• Home

  • Custom Ecommerce
  • Application Development
  • Database Consulting
  • Cloud Hosting
  • Systems Integration
  • Legacy Business Systems
  • Security & Compliance
  • GIS

  • Expertise

  • About Us
  • Our Team
  • Clients
  • Blog
  • Careers

  • VisionPort

  • Contact
  • Our Blog

    Ongoing observations by End Point Dev people

    Chrome, onmousemove, and MediaWiki JavaScript

    Greg Sabino Mullane

    By Greg Sabino Mullane
    April 18, 2014


    Image by Flickr user Dennis Jarvis

    tl;dr: avoid using onmousemove events with Google Chrome.

    I recently fielded a complaint about not being able to select text with the mouse on a wiki running the MediaWiki software. After some troubleshooting and research, I narrowed the problem down to a bug in the Chrome browser regarding the onmousemove event. The solution in this case was to tweak JavaScript to use onmouseover instead of onmousemove.

    The first step in troubleshooting is to duplicate the problem.
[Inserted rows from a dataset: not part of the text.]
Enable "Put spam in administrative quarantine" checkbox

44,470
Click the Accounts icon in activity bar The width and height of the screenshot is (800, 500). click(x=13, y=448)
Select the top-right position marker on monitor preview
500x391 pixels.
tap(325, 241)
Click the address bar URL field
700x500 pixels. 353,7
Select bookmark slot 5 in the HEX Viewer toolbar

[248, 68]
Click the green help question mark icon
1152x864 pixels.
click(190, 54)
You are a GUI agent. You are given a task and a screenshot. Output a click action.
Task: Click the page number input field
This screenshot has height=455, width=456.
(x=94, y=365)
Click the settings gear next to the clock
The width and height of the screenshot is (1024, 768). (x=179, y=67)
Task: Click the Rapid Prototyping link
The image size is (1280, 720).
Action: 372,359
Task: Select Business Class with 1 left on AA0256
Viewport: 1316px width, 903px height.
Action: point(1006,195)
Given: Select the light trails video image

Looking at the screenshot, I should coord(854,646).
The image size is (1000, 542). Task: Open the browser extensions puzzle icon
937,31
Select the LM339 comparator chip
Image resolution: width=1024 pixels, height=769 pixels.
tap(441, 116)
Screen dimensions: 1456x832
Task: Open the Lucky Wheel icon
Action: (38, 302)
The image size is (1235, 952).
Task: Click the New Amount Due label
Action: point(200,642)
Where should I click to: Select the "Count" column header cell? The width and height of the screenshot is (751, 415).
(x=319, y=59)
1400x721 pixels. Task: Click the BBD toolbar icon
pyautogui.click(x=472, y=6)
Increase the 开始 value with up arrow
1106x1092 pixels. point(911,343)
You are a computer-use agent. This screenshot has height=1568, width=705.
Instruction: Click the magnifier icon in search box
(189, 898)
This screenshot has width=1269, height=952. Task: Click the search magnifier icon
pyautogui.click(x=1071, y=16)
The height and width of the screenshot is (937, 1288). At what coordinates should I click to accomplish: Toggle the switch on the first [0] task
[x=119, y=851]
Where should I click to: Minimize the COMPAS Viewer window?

In this case, the page worked fine for me in Firefox, so I tried using the same browser as the reporter: Chrome. Sure enough, I could no longer hold down the mouse button and select text on the page. Now that the browser was implicated, it was time to see what it was about this page that caused the problem.

    It seemed fairly unlikely that something like this would go unfixed if it was happening on the flagship MediaWiki site, Wikipedia. Sure enough, that site worked fine, I could select the text with no problem. Testing some other random sites showed no problems either. Some googling indicated others had similar problems with Chrome, and gave a bunch of workarounds for selecting the text. However, I wanted a fix, not a workaround.

    There were hints that JavaScript was involved, so I disabled JavaScript in Chrome, reloaded the page, and suddenly everything started working again. Call that big clue number two. The next step was to see what was different between the local MediaWiki installation and Wikipedia. The local site was a few versions behind, but I was fortuitously testing an upgrade on a test server. This showed the problem still existed on the newer version, which meant that the problem was something specific to the wiki itself.

    The most likely culprit was one of the many installed MediaWiki extensions, which are small pieces of code that perform certain actions on a wiki. These often have their own JavaScript that they run, which was still the most likely problem.

    Then it was some basic troubleshooting. After turning JavaScript back on, I edited the LocalSettings.php file and commented out all the user-supplied extensions. This made the problem disappear again. Then I commented out half the extensions, then half again, etc., until I was able to narrow the problem down to a single extension.

    The extension in question, known simply as “balloons”, has actually been removed from the MediaWiki extensions site, for “prolonged security issues with the code.” The extension allows creation of very nice looking pop up CSS “balloons” full of text. I’m guessing the concern is because the arguments for the balloons were not sanitized properly. In a public wiki, this would be a problem, but this was for a private intranet, so we were not worried about continuing to use the extension. As a side note, such changes would be caught anyway as this wiki sends an email to a few people on any change, including a full text diff of all the changes.

    Looking inside the JavaScript used by the extension, I was able to narrow the problem down to a single line inside balloons/js/balloons.js:

      // Track the cursor every time the mouse moves
      document.onmousemove = this.setActiveCoordinates;
    

    Sure enough, duck-duck-going through the Internet quickly found a fairly incriminating Chromium bug, indicating that onmousemove did not work very well at all. Looking over the balloon extension code, it appeared that onmouseover would probably be good enough to gather the same information and allow the extension to work while not blocking the ability for people to select text. One small replacement of “move” to “over”, and everything was back to working as it should!

    So in summary, if you cannot select text with the mouse in Chrome (or you see any other odd mouse-related behaviors), suspect an onmousemove issue.